Um detalhe importante sobre o combate de Lament é que ele evolui com o tempo. Quanto mais você luta, mais golpes aprende e, com as diferentes jóias e relics, fica um pouco mais complexo a cada confronto.

Com isso em mente, o início do jogo é esquecível e nada especial. Embora você desenvolva certos aprendizados e receba novos golpes, leva um tempinho para qualquer coisa relativamente única se mostrar no combate. Mas… em tempo, essas coisas chegam.
Os diferentes launchers, combos aéreos, divekicks e suas muitas opções fazem das lutas cada vez mais divertidas. Lament of Innocence te dá total liberdade para cancelar seus golpes em qualquer coisa, sejam eles bloqueios, saltos, dodges, outros ataques ou movimentação.

Por mais simples que seja mecanicamente, o fato de poder combar Falcon Dive em um combo aéreo, depois em Heavy no ar (que é um chute de fogo para baixo, meio que Helmbreaker de DMC) para retornar ao chão, fazer um combo que termine em um finisher que acerte múltiplos oponentes e ainda poder desviar para usar mais um finisher (com o Dodge Attack) se torna uma experiência gratificante e eletrizante. Talvez você não tenha entendido nada do que eu disse, mas entendam que o controle que você tem sobre Leon Belmont permite algumas das lutas mais divertidas que tive no gênero!

De início, nas suas primeiras habilidades desbloqueadas, Leon vai poder fazer um combo de cinco hits no quadrado e três hits no triângulo. Você pode alternar entre eles no meio do combo, mas nada muito interessante. Logo, você desbloqueia o launcher, um estralo no chão com o chicote que lança inimigos para o ar (Light > Light > Light > Heavy), então um followup pra ele que ajuda seus combos a prosseguirem no ar, e então um followup para esse followup que termina o combo em um finisher para quando você NÃO QUER (ou não pode) prosseguir em um combo aéreo.

Ao pressionar Light depois do segundo Heavy em um combo, Leon vai puxar seus inimigos mais para perto. Daí, ou você continua o combo com um Launcher, ou termina ele com uma explosão em área. Atacando após um desvio, Leon vai usar o finisher Heavy dele automaticamente, que causa danos elementais pesados caso você tenha um chicote elemental em mãos. Ao girar o analógico e usar Heavy, Leon vai girar o chicote para acertar todos os inimigos a sua volta, em um golpe que pode ser usado no meio de um combo a qualquer momento.

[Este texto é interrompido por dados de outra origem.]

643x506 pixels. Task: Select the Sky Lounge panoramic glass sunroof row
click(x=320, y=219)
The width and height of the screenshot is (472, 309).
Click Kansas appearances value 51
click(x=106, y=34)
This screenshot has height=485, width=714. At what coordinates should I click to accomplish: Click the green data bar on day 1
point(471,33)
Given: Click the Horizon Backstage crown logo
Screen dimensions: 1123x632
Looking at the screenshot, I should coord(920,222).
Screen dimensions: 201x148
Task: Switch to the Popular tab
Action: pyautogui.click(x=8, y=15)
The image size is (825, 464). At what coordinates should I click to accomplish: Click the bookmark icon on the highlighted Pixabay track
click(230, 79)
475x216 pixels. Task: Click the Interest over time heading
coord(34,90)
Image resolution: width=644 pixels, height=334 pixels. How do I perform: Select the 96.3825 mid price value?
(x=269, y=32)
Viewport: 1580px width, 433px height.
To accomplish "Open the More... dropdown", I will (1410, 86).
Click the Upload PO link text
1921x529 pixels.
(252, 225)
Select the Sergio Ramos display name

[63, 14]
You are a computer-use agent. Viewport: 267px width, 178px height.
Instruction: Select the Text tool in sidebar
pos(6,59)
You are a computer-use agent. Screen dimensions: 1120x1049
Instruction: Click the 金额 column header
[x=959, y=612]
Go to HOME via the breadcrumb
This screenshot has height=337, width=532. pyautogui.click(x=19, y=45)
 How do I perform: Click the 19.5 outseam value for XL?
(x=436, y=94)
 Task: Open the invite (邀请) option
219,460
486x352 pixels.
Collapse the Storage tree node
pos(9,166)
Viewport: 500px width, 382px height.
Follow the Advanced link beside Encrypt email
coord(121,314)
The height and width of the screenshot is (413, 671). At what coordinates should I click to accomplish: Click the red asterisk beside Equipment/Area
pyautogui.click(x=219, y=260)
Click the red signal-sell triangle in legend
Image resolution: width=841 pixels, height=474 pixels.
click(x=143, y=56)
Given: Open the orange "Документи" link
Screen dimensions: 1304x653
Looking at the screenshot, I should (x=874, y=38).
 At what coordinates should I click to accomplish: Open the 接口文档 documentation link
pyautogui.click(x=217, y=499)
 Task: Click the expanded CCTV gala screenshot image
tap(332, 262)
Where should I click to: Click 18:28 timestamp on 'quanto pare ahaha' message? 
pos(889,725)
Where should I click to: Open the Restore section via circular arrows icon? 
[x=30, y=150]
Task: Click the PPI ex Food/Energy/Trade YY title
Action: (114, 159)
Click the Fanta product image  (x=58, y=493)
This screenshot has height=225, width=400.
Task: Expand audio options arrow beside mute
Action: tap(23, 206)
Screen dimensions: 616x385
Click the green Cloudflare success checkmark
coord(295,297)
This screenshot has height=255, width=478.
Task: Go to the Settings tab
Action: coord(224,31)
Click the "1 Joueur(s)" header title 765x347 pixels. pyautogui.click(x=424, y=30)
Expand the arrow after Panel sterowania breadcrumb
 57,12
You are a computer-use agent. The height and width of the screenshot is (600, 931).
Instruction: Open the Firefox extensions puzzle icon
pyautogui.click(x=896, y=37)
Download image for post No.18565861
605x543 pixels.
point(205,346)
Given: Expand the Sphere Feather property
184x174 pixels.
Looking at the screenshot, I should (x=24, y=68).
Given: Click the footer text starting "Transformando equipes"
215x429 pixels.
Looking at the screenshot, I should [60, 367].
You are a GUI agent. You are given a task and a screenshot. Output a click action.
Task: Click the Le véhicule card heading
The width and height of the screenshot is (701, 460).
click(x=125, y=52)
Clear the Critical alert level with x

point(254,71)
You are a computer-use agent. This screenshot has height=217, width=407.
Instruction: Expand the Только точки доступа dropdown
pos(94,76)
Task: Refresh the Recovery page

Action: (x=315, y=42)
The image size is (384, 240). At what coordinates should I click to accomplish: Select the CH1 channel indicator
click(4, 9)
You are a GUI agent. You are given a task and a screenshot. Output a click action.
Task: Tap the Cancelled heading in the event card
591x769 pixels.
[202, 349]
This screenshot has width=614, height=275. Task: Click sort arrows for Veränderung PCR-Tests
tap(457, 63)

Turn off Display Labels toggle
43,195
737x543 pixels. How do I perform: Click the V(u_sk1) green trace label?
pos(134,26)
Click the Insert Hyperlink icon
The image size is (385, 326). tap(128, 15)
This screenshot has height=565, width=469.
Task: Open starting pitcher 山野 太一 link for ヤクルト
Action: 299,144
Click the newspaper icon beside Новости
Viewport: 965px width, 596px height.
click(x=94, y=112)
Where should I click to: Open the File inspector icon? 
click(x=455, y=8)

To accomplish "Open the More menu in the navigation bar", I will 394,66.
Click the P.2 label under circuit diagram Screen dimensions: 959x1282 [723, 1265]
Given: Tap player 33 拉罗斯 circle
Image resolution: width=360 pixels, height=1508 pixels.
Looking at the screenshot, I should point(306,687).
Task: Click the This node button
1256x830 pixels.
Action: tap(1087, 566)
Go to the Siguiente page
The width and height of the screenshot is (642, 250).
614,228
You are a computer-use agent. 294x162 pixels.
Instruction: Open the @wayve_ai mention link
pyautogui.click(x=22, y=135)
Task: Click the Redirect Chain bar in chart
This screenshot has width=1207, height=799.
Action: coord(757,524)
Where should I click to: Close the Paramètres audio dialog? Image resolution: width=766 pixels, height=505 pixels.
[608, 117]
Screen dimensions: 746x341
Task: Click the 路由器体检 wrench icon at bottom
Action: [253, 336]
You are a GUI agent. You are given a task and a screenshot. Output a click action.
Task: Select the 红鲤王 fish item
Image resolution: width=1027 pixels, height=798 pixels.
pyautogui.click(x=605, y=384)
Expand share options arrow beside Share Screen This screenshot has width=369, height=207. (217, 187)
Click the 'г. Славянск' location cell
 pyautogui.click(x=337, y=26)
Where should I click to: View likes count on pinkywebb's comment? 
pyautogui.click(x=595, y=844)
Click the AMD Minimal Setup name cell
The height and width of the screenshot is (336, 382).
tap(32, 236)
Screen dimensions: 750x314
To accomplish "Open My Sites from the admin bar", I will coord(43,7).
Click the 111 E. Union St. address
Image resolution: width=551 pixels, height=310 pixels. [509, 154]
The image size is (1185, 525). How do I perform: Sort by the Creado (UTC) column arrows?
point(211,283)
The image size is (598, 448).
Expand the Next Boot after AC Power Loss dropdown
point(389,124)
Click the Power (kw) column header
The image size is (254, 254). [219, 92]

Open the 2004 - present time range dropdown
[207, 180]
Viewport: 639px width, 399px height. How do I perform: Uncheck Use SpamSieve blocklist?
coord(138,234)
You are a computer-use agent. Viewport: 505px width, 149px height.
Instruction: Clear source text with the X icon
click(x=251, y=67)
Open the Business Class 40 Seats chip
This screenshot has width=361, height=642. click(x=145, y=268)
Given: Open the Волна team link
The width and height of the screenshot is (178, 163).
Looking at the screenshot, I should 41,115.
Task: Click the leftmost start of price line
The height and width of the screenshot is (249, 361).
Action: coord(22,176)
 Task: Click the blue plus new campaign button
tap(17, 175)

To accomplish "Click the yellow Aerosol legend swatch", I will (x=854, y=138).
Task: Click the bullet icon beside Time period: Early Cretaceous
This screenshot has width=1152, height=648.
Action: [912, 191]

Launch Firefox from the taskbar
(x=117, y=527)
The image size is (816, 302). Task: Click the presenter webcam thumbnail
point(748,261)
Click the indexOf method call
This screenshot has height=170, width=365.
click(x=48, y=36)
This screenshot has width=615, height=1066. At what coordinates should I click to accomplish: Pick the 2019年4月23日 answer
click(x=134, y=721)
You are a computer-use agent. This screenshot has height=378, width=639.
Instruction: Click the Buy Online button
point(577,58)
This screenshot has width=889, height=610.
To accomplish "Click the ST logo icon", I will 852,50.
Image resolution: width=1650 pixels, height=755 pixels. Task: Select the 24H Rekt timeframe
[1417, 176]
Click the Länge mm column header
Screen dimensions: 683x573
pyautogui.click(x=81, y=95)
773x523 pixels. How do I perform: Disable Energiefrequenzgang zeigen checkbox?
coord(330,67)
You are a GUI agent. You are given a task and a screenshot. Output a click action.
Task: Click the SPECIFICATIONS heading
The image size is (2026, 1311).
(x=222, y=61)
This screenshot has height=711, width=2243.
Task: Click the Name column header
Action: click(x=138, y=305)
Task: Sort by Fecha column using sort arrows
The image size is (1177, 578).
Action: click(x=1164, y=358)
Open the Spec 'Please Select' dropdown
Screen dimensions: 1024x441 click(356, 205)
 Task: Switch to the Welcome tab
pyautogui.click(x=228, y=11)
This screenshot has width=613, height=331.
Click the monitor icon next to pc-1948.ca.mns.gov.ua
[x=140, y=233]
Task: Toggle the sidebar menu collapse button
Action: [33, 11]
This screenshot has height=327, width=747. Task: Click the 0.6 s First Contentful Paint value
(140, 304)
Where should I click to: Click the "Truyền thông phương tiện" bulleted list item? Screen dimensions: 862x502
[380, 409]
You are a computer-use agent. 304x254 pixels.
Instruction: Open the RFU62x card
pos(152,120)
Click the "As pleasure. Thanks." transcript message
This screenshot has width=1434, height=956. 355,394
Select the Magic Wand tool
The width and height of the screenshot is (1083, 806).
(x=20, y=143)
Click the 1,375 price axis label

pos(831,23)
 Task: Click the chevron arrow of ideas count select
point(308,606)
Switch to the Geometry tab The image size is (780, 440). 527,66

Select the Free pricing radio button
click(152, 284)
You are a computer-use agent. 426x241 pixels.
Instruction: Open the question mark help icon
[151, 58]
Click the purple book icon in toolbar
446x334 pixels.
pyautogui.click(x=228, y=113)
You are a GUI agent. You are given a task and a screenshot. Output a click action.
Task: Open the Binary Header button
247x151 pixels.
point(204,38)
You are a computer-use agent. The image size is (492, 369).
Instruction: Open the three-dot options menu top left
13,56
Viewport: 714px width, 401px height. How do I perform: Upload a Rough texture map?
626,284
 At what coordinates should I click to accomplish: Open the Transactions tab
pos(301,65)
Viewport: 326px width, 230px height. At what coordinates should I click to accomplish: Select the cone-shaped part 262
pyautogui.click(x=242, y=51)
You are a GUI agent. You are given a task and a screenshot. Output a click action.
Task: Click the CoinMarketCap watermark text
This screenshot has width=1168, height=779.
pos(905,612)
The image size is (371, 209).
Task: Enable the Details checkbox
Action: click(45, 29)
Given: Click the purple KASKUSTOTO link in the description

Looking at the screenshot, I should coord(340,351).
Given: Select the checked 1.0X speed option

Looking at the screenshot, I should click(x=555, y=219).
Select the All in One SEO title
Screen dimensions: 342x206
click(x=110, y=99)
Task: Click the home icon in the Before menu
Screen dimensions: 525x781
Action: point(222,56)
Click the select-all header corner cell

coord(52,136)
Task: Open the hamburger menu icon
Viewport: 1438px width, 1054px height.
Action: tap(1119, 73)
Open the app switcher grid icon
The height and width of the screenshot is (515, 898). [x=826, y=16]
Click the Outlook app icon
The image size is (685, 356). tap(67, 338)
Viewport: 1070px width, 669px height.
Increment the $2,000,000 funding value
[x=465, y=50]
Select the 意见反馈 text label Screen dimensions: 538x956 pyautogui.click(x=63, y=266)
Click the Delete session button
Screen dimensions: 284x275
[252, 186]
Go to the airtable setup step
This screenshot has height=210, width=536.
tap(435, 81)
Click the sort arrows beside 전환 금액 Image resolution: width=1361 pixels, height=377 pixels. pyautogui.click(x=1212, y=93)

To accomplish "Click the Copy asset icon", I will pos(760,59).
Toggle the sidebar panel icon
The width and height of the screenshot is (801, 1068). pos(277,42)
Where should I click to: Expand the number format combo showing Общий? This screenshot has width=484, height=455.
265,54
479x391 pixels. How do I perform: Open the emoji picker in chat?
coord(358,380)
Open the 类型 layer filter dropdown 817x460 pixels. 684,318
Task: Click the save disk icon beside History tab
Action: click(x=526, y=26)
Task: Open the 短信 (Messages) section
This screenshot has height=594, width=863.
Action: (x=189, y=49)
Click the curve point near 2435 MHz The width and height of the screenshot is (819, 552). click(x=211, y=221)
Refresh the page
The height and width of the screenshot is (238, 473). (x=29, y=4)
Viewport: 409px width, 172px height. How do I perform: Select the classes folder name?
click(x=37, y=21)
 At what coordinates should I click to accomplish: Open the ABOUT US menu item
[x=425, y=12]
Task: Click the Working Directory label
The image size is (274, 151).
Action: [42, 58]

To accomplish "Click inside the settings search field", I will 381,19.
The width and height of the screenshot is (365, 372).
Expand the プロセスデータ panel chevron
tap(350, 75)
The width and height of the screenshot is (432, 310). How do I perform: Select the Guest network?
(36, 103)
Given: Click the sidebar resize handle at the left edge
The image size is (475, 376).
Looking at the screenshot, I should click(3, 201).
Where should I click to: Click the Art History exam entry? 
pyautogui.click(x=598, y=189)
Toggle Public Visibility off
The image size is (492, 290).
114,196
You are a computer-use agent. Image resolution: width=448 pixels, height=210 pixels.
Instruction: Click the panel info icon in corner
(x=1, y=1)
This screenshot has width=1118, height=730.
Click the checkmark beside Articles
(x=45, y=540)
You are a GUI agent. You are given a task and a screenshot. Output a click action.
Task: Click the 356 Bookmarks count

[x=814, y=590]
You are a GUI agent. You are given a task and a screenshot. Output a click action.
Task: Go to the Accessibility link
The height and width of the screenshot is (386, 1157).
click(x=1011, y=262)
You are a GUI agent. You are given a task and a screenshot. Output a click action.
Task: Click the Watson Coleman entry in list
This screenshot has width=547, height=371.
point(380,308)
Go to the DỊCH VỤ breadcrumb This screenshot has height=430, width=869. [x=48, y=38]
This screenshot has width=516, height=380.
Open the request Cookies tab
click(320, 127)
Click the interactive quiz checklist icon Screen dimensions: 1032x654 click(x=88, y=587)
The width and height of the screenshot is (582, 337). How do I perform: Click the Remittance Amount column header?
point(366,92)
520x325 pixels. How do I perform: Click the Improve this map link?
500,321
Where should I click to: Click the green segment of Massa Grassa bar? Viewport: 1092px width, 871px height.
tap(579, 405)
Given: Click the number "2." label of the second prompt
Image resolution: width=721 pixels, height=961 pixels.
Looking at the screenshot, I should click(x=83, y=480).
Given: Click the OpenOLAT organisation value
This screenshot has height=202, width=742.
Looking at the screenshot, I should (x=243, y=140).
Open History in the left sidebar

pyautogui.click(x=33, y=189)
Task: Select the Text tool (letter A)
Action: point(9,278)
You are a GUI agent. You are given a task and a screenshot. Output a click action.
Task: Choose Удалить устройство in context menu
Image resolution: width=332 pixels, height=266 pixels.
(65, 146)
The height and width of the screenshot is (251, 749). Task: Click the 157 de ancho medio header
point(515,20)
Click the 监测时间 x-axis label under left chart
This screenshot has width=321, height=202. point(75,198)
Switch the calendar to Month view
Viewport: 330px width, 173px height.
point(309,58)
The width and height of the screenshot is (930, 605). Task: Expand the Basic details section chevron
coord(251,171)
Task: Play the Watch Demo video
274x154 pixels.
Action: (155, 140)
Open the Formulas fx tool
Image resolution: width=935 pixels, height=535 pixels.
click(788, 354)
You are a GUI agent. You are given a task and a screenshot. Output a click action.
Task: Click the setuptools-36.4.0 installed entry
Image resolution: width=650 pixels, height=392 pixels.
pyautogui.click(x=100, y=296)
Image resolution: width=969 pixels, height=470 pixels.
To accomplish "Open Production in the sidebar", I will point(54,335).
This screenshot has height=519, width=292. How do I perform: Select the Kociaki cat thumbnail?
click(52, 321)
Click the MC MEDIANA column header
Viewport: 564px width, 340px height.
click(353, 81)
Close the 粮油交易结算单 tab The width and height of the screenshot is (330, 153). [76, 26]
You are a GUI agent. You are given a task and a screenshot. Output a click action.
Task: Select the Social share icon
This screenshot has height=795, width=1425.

Ao pressionar Heavy e, antes mesmo do golpe sair, trocar para Light, Leon irá subir aos céus com uma espécie de High Time. É uma maneira de COMEÇAR seus combos no ar, sem usar o launcher básico de sempre (por mais que ele cause dano massivo).
Com o Falcon Dive e Heavy aéreo, Leon tem movimentação um pouco mais livre no ar. Falcon Dive pode ser usado múltiplas vezes no mesmo inimigo; é o melhor divekick da franquia de longe e se assemelha muito a uma técnica da Beowulf de DMC3 (um jogo que lançou depois de Lament). O Heavy Aéreo te lança ao chão rapidamente enquanto causa bons danos aos inimigos, e pode ser usado como um finisher desde o início do jogo.

Além dos golpes do chicote, o Belmont tem acesso às clássicas sub-armas e algumas relíquias mágicas. As relíquias são como buffs passivos, elas usam MP. Podem fazer coisas como deixar um rastro de fogo no chão, aumentar sua velocidade, defesa ou mesmo curar sua vida! Tem diversas Relics no jogo e você precisa explorar para consegui-las.

Do outro lado, sub-armas são sua habilidade principal. Leon tem as adagas, machado, água benta, cruz e uma jóia (me lembra Castlevania 64) e, embora todas sejam bem únicas por si só, o que faz desse jogo especial é a mecânica de Orbs.
Ok, é um pouco difícil dizer especial porque essa é a mesma mecânica de Harmony of Dissonance. Os livros elementais de Harmony são exatamente iguais às Orbs — você equipa uma e muda completamente o efeito de cada sub-arma. Bem, Harmony tem mais sub-armas (sem jóia mas incluindo socos e bíblia), mas Lament tem sete orbs diferentes. Isso nos dá um total de 40 golpes diferentes usando esses itens, e trocar entre Orbs é extremamente prático!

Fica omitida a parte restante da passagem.